Onyx Solar is a solar energy company in Ávila, Spain. It was established in 2009 by Alvaro Beltran and Teodosio del Caño. It manufactures Building-integrated photovoltaics (BIPV) and is known for its combination of energy preservation, optimization and photovoltaic energy production. The company is actively cooperating with several universities including Technical University of Madrid (UPM), Massachusetts Institute of Technology (MIT), and University of Barcelona.

==Research and development==

Onyx Solar has been involved in solar energy research projects uncluding HERB, the retrofitting of residential buildings, in cooperation with the University of Nottingham and PVSITES, a project aimed to reduce market barriers for the large scale implementation of BIPV.
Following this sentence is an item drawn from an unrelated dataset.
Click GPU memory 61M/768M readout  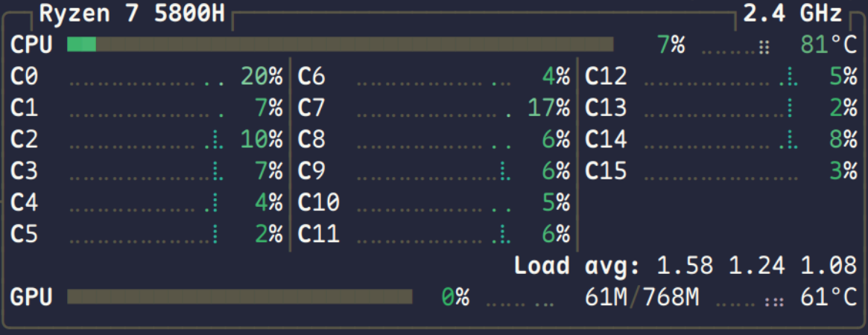tap(642, 298)
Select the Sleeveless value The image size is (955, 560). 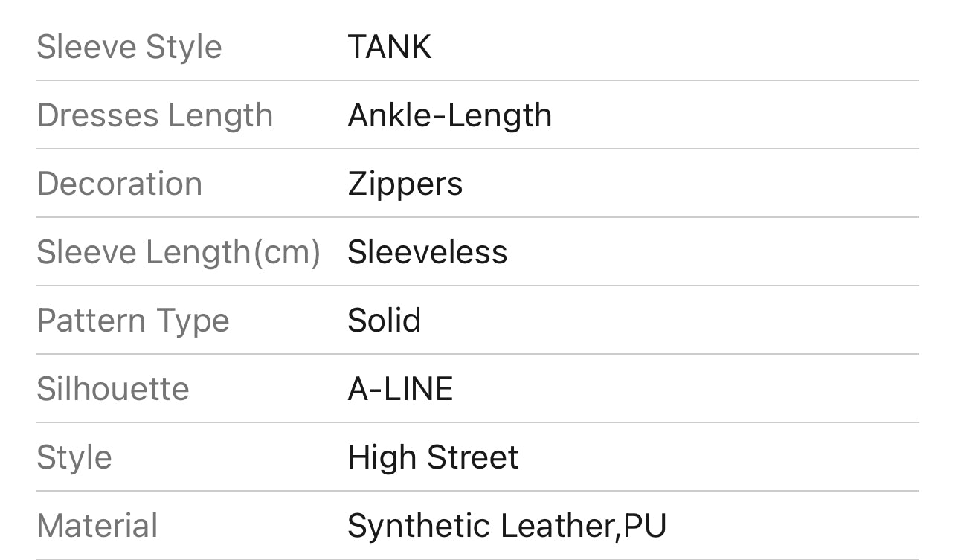(x=427, y=252)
This company has also been involved with several solar energy research projects, any several of these projects have been in partnership with the European Commission. One example of an ongoing project with the European Commission is the ArtESun project, which seeks to bring new OPV (organic photovoltaic technologies) technologies to the thin-film PV market.

==Projects==

Onyx Solar PV glass has been used in building projects on five continents, including in the construction of the Miami Heat Stadium, the Dubai Frame, the Science Pyramid in Colorado and an award-winning residential building known as The General in Northcote, Australia.
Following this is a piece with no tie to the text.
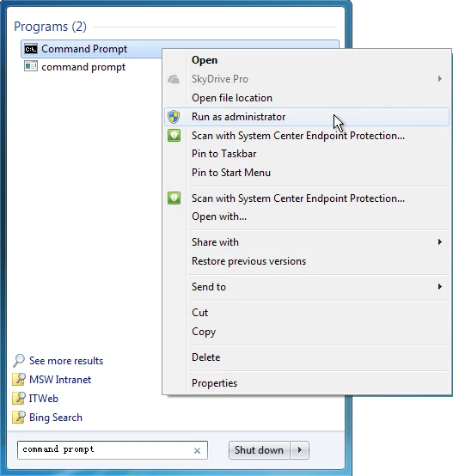Click the Bing Search magnifier icon
Screen dimensions: 453x476
19,417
In March 2016, Onyx Solar signaled the completion of the installation of photovoltaic glass at the entrance of the American Airlines Arena by announcing that its project had received the LEED Gold certification, which is the highest certificate for building sustainability. This project utilized around 300 crystalline silicon PV glass units, which were deployed in 14 circular skylights. This implementation allows American Airlines Arena to produce 34,500 kWh of solar power per year for on-site consumption.

In June 2016, Apple announced that it will be fitting its retail stores in San Francisco with walkable solar glass floors for the purpose of generating electricity. The integration of solar power directly into its retail stores has been used as an example of Apple's focus on renewable technology. These walkways will be constructed with Thin-film solar cell technology.

Onyx Solar also documents all of its projects in its professional experience book. This book includes details about its involvement with the construction of the Dubai Frame and its work on the Tanjong Pagar building in Singapore (which will become the largest skyscraper in Singapore upon completion).

==Awards==
On 30 June 2015 Glass Magazine named Onyx Solar 2015's "Most Innovative Glass Product" for its Low-E Photovoltaic Glass. The reasons behind this award include the ability of this product's layers to filter out 95% of ultraviolet radiation and 85% of infrared radiation as well as its solar heat coefficient (from 10 to 40%). Onyx Solar claims that passive properties of its Low-E Photovoltaic Glass are at least on par with the most advanced conventional low-emissive glass.

Several of the projects that Onyx Solar has participated in have also received awards. In 2014, the Novartis headquarters in the United States received the "Best Sustainable Project in New York" award from Engineering News-Record.